--- Start of PROVIDED RECORDS ---
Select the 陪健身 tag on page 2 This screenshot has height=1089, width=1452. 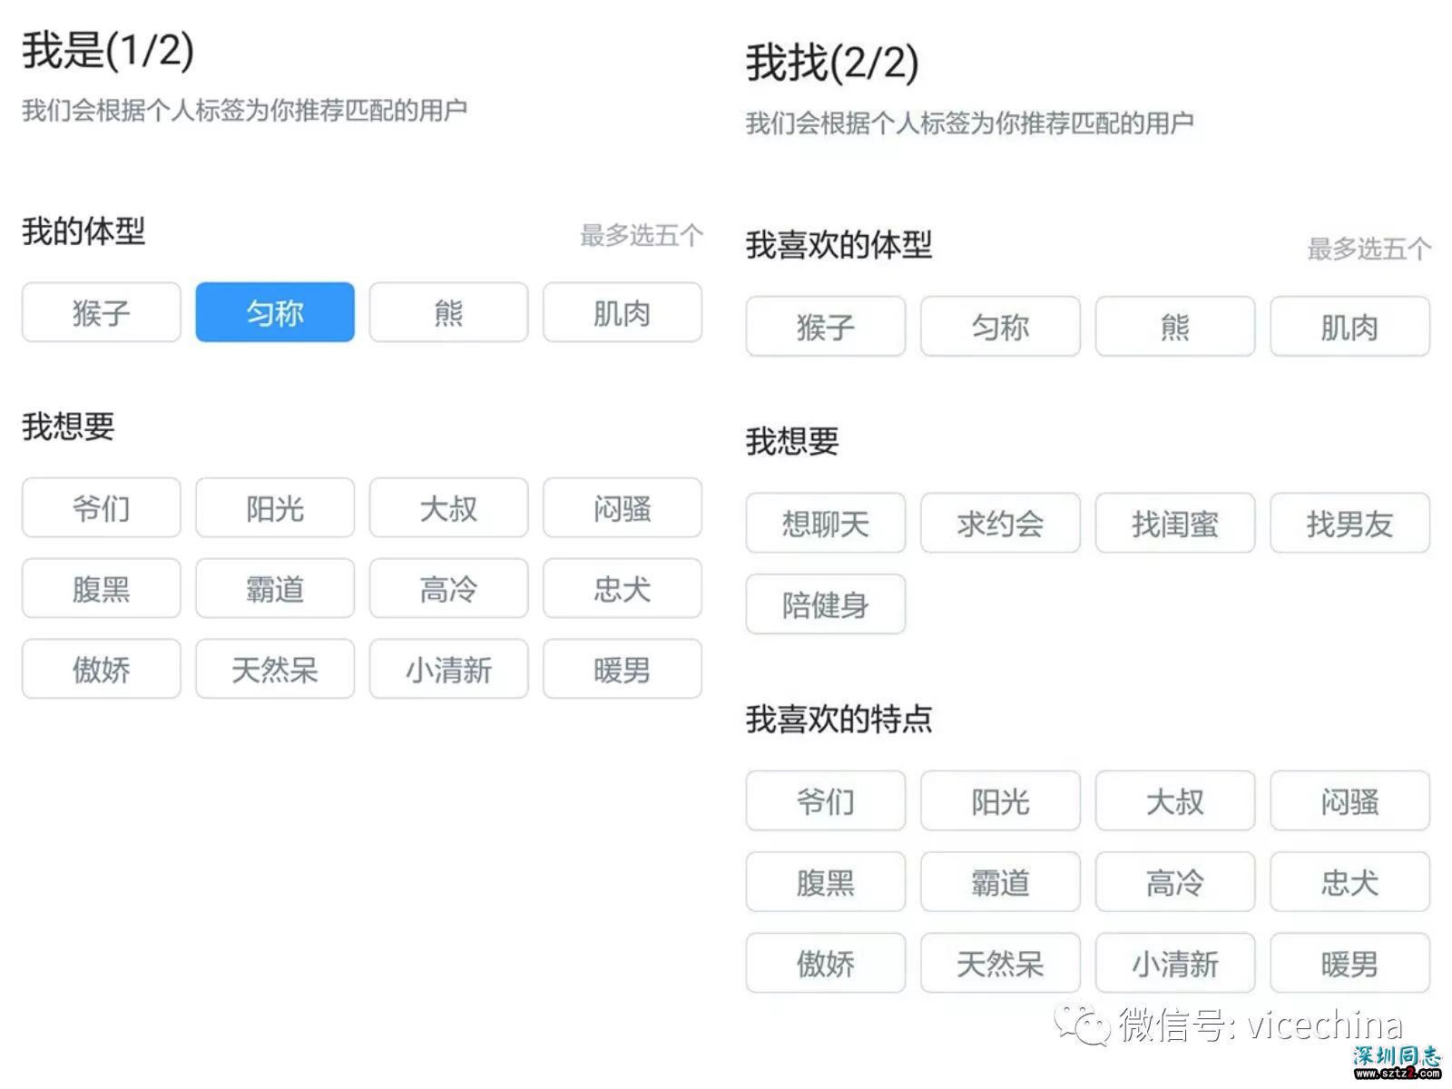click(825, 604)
--- End of PROVIDED RECORDS ---
--- Start of PROVIDED RECORDS ---
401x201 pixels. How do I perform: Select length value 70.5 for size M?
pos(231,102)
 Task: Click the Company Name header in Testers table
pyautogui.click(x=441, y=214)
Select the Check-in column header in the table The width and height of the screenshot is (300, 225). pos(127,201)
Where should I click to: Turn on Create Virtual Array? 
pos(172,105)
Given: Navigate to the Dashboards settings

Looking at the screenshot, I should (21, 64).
--- End of PROVIDED RECORDS ---
--- Start of PROVIDED RECORDS ---
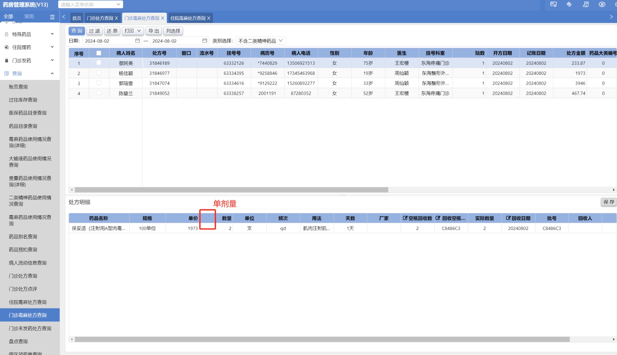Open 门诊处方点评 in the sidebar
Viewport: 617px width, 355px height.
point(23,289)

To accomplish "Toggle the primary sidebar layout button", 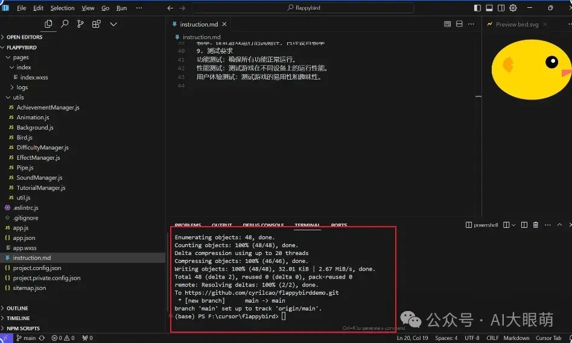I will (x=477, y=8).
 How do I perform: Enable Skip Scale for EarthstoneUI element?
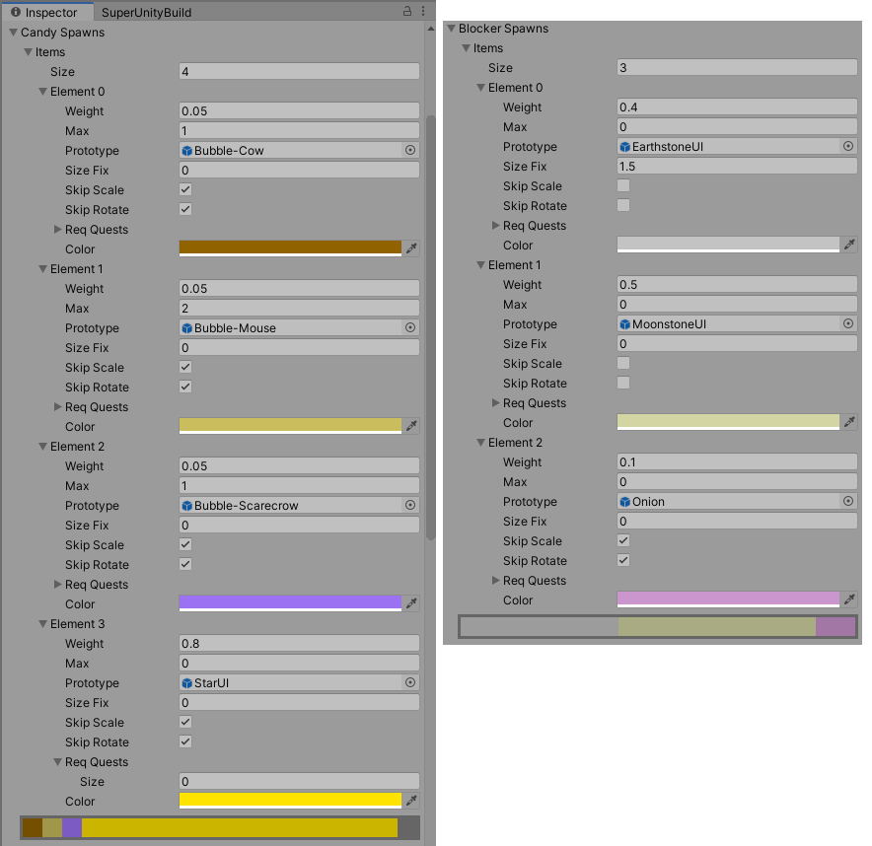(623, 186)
--- End of PROVIDED RECORDS ---
== PROMPT ==
Rewrite everything from the line containing "Select the Check-in" down to the line containing "Looking at the screenshot, I should (21, 64).", replacing "Dashboards" with "Reports" and changing nothing else.

== THE COMPLETED TASK ==
Select the Check-in column header in the table The width and height of the screenshot is (300, 225). pos(127,201)
Where should I click to: Turn on Create Virtual Array? 
pos(172,105)
Given: Navigate to the Reports settings

Looking at the screenshot, I should (21, 64).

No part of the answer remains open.